● TEXTE EXTRAIT
Note : Cet article est présenté dans deux versions : d’abord en français puis en portugais.

 

[Figure 1]

La peinture est plus qu’une simple façon de présenter des images. Dans différents contextes culturels, elle fut un dispositif à partir duquel il est possible de visualiser, de réfléchir avec les sens et de permettre aux gens d’expérimenter et de méditer sensiblement sur le monde. Dans cette perspective, Bartosz Beda utilise la peinture pour penser et attirer l’attention sur la migration avec ses nouvelles séries: Four Seasons (Les Quatre Saisons) et Amalia, en 2022. De fait, l’immigration est plus qu’un thème pour lui, car elle affecte son travail de nombreuses façons.

[Figure 2]

L’immigration persistante vers les États-Unis de personnes venues d’Amérique Latine l’a affecté, particulièrement les situations critiques vécues récemment par les familles de migrants, avec des parents et des enfants séparés les uns des autres dans des centres de détention à travers le pays. La fuite récente des personnes fuyant la guerre en Ukraine souligne l’ampleur et l’urgence de sa réflexion picturale. Polonais installé à Dallas, après avoir vécu au Royaume-Uni et ailleurs aux États-Unis, Beda est resté profondément sensibilisé aux destins incertains et très souvent tristes, voire désespérés, aussi bien des réfugiés et immigrants latino-américains qui arrivent aux frontières du Texas, que ceux qui fuient le territoire ukrainien.

● EXTRAITS DE DONNÉES
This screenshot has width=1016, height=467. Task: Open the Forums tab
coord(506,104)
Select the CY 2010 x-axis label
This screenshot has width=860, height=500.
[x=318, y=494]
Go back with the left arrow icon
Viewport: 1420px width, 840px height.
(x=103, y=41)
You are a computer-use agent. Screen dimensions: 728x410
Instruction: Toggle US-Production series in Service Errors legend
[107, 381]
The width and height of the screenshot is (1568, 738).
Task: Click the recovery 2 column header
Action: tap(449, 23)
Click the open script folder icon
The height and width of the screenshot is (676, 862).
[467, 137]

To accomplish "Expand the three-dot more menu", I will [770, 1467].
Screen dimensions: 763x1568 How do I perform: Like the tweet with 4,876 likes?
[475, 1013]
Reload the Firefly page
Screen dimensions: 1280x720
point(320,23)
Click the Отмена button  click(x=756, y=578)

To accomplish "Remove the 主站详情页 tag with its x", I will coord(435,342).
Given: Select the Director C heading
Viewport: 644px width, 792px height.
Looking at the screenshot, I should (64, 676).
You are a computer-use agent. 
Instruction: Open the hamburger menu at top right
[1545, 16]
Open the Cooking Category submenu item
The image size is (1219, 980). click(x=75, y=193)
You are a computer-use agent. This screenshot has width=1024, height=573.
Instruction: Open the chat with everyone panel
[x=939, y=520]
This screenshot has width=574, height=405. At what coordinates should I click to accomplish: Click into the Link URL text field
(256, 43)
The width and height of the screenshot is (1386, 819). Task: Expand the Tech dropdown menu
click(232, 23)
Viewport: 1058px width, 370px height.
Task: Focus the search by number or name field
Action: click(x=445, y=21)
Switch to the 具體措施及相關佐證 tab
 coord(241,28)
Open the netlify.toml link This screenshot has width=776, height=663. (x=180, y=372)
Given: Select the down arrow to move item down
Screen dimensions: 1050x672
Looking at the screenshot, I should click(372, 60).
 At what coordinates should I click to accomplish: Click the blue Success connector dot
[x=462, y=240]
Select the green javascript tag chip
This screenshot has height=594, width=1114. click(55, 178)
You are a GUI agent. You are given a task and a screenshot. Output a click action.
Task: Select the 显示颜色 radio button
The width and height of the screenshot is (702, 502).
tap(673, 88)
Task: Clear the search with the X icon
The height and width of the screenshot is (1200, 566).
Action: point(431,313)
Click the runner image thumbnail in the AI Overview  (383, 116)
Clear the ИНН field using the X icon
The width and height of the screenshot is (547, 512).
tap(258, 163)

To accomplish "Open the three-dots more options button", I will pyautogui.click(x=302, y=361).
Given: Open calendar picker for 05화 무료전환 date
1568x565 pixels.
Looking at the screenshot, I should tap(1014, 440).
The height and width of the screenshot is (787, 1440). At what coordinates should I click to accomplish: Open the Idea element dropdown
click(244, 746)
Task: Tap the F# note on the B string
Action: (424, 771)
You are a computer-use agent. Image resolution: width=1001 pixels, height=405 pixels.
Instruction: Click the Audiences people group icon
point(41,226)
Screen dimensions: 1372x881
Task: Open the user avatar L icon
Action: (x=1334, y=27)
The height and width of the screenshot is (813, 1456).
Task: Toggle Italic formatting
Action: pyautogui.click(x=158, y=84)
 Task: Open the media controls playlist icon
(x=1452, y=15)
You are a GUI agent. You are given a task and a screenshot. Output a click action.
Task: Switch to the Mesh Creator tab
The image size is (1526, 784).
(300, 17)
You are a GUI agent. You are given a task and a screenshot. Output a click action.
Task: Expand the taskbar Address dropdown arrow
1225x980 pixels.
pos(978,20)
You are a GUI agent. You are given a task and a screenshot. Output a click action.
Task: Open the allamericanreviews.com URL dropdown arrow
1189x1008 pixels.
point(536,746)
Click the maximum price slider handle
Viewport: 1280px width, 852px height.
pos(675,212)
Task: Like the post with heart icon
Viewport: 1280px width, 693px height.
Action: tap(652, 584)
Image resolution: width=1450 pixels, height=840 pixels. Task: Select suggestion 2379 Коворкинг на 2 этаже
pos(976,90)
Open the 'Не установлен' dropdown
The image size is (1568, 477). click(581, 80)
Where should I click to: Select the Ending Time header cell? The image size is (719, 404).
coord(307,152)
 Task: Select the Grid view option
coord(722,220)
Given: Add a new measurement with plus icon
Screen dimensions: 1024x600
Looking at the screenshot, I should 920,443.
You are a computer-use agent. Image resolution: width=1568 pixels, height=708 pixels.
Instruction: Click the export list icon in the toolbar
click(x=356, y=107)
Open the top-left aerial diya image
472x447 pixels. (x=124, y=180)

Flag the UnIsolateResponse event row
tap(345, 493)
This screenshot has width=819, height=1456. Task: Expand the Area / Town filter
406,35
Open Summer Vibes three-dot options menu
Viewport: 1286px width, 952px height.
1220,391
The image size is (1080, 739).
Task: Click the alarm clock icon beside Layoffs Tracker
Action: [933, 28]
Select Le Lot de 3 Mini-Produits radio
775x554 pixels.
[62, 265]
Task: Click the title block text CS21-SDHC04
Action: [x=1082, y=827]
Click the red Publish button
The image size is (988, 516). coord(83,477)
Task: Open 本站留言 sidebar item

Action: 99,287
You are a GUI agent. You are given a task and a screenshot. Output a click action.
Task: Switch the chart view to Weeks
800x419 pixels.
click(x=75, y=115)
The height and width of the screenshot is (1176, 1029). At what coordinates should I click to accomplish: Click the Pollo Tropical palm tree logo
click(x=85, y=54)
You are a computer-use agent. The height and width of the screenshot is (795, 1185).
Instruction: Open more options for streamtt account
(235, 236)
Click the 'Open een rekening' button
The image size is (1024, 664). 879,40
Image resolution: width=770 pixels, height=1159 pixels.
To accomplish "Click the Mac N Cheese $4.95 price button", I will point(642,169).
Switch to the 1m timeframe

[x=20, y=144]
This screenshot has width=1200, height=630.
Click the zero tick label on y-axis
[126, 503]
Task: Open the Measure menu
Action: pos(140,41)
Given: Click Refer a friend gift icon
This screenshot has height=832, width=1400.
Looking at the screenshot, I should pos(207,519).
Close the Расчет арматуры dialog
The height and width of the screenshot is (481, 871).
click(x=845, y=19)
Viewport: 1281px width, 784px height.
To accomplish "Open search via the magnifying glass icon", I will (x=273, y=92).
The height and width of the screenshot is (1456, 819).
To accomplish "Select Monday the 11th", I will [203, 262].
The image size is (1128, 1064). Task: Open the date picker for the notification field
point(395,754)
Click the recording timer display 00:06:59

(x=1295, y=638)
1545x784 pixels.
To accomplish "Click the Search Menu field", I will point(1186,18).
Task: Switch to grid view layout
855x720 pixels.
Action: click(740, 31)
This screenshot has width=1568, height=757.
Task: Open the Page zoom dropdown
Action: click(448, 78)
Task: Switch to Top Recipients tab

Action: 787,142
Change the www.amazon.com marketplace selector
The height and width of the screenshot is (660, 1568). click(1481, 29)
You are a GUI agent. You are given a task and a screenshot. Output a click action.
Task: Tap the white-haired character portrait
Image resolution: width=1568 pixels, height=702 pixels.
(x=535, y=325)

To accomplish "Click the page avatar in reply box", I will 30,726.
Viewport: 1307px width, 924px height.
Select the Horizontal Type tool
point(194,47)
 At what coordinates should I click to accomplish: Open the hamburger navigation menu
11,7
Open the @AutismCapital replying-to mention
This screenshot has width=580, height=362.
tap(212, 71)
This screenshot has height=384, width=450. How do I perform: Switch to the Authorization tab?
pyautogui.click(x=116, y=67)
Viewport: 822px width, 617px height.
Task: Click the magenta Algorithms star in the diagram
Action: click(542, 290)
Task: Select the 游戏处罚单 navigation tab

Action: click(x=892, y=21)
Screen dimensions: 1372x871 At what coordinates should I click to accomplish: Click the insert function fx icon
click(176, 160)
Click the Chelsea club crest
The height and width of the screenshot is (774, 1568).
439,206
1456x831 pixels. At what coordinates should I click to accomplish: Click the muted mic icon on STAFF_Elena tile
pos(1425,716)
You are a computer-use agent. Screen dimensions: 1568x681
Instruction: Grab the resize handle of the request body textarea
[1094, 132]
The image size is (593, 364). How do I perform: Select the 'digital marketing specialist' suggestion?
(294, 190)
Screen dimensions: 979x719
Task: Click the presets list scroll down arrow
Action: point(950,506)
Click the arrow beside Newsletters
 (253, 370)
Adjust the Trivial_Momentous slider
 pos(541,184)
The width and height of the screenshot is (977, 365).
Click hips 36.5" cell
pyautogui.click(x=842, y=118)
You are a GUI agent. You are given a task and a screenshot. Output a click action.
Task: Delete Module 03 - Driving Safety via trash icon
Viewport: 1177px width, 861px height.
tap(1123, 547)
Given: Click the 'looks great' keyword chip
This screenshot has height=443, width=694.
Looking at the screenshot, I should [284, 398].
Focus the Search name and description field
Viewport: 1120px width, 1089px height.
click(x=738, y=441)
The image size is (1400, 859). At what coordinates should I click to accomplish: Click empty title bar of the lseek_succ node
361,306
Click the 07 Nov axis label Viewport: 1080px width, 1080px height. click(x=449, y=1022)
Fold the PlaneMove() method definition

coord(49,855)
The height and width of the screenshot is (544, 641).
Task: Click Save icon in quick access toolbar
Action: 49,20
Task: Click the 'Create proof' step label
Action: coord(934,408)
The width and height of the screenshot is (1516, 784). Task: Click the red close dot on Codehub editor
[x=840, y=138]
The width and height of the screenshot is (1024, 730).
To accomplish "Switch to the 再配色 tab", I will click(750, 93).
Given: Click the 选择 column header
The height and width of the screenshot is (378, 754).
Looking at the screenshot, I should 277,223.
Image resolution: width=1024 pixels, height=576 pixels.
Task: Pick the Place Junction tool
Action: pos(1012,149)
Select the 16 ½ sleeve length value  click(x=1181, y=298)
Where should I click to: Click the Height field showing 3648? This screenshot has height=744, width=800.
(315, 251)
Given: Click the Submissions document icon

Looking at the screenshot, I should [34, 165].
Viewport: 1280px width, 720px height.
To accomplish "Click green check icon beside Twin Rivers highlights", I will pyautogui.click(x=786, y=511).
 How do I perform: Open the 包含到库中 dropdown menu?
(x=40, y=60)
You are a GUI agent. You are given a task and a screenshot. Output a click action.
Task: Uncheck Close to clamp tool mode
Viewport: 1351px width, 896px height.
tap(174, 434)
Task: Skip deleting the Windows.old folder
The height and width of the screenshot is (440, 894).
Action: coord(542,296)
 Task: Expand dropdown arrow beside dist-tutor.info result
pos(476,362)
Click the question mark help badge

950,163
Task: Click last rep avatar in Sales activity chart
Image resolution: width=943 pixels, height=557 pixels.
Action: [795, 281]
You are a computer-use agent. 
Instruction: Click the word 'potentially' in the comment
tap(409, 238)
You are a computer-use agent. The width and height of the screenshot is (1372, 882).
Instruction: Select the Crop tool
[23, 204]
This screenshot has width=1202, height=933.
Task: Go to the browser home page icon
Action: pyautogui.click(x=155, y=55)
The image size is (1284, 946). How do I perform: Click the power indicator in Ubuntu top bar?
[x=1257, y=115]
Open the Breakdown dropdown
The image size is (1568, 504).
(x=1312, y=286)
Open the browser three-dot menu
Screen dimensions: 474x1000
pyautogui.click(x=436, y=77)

● CONSIGNE ÉCRITE
Reproduisez à l'identique le passage du texte sur la peinture de Bartosz Beda et la migration, en commençant aux mots « La peinture est » et en vous arrêtant après « de nombreuses façons. ». Les items ne jouent aucun rôle ici.

● SOLUTION PROPOSÉE
La peinture est plus qu’une simple façon de présenter des images. Dans différents contextes culturels, elle fut un dispositif à partir duquel il est possible de visualiser, de réfléchir avec les sens et de permettre aux gens d’expérimenter et de méditer sensiblement sur le monde. Dans cette perspective, Bartosz Beda utilise la peinture pour penser et attirer l’attention sur la migration avec ses nouvelles séries: Four Seasons (Les Quatre Saisons) et Amalia, en 2022. De fait, l’immigration est plus qu’un thème pour lui, car elle affecte son travail de nombreuses façons.